Kentucky church members stay true to their Christian values while operating one of the nation's few remaining outdoor theaters.

CALVERT CITY, Ky. — As the sun sets in rural western Kentucky, the marquee lights shine at the Calvert Drive-in Theatre.

For many who enjoy the outdoor movie experience, the nightly double features stir nostalgia and fond memories of simpler times.

But for theater manager John Harrington and his wife, Paula — faithful members of the Calvert City Church of Christ — the 61-year-old drive-in represents more than a fading icon of Americana.
It’s a way of life.

“It’s a family business that was built by John’s grandfather,” Paula Harrington said.

As their Christian faith influences their business, the Harringtons refuse to show R-rated films.
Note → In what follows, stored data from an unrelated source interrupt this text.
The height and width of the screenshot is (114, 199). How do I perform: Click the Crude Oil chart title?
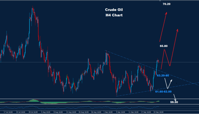(x=114, y=10)
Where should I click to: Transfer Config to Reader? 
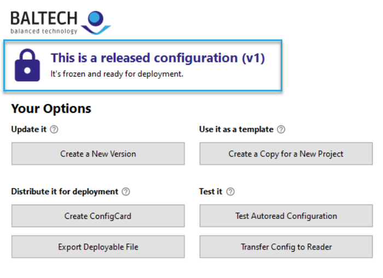(x=286, y=247)
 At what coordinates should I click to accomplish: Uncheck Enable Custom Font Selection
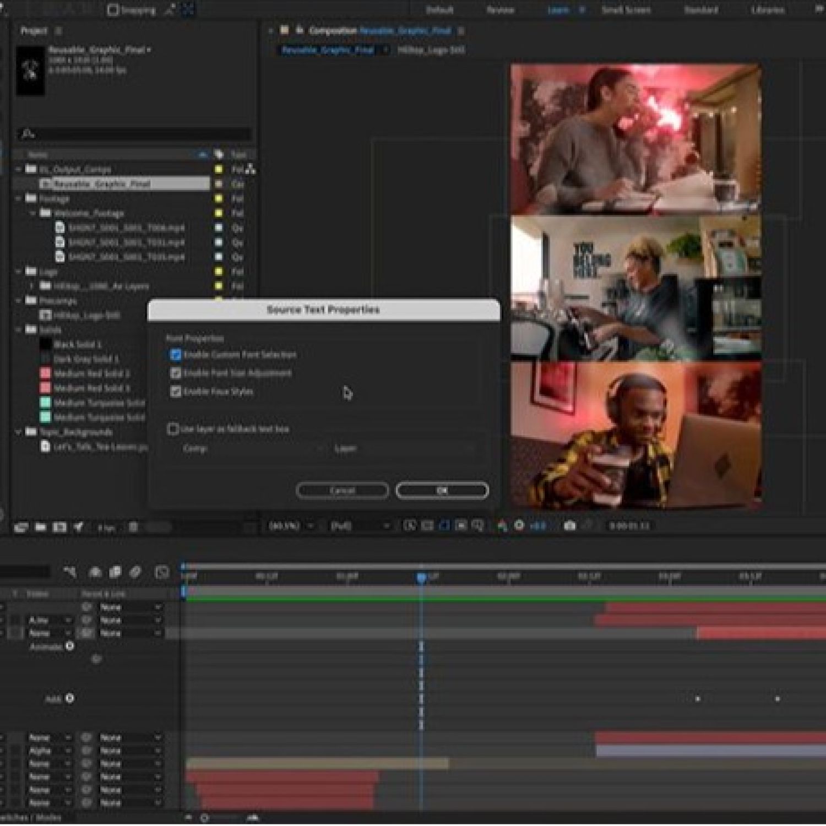[176, 355]
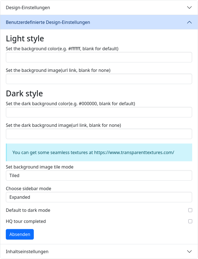This screenshot has height=259, width=198.
Task: Click the Inhaltseinstellungen chevron icon
Action: click(189, 252)
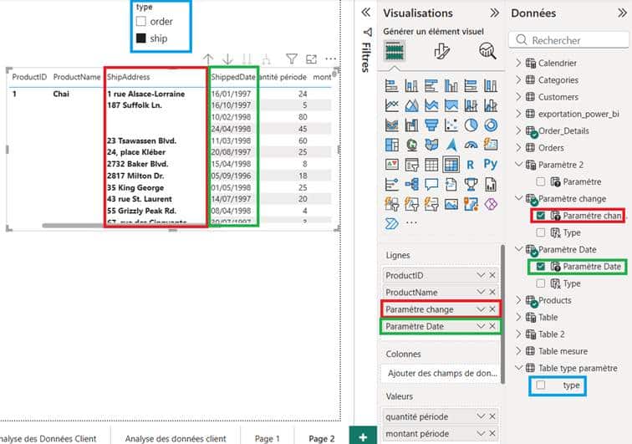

“The last R-rated movie we ran was ‘Passion of the Christ,’” John Harrington said, referring to Mel Gibson’s graphic portrayal of Jesus’ final hours and crucifixion.

“We try to play the religious movies, such as ‘Heaven is for Real,’ ‘Son of God’ and ‘Courageous,’” Paula Harrington said. “Church groups are always here on the weekend.”

Ryan Scherer, youth minister for the Seven Oaks Church of Christ in Mayfield, Ky., said he likes bringing teens to the drive-in.

“What’s great … is that they do have a very family-friendly atmosphere,” Scherer said. “Families are mostly who you see there.”
Movie posters can be seen in the concession area. (PHOTO BY BOBBY ROSS JR.)

In 1953, when Paul and Evelyn Harrington opened the Calvert Drive-in Theatre, more than 4,000 drive-in theaters dotted the U.S. entertainment landscape. Today, that number has dwindled to about 350.
Like four generations of Harringtons, Evelyn, now 103, remains active in the operations.

“She signs our paychecks and wants daily reports,” said John Harrington, who grew up making popcorn and chuckling at the cartoons that preceded the movies. “She’s very active.”

In recent years, the drive-in has installed a new, 40-by-80-foot screen, tripled the size of the concession area and spent $80,000-plus to move from 35mm film to digital projection.

A truck driver stops at the gate to buy a ticket. (PHOTO BY BOBBY ROSS JR.)On weekends, the theater draws 200 to 300 cars per night.

Admission is $7 per person with children 11 and under admitted for free. Food prices range from $1.50 for a hot dog to $20 for a large specialty pizza.

“Granny’s hamburger has always been something people came out to get, and we sell a lot of hamburgers to people who don’t even stay for the movie,” John Harrington said. “The hamburger saved the drive-in.”
Jacob Sirls, 21, a member of the Oak Valley Church of Christ in Benton, Ky., works in the concession area making specialties such as “chili dog pizza.”

“They’re just really nice people,” Sirls said of the Harringtons. “They’re good Christians, and they understand that I like off on Wednesdays and Sundays.”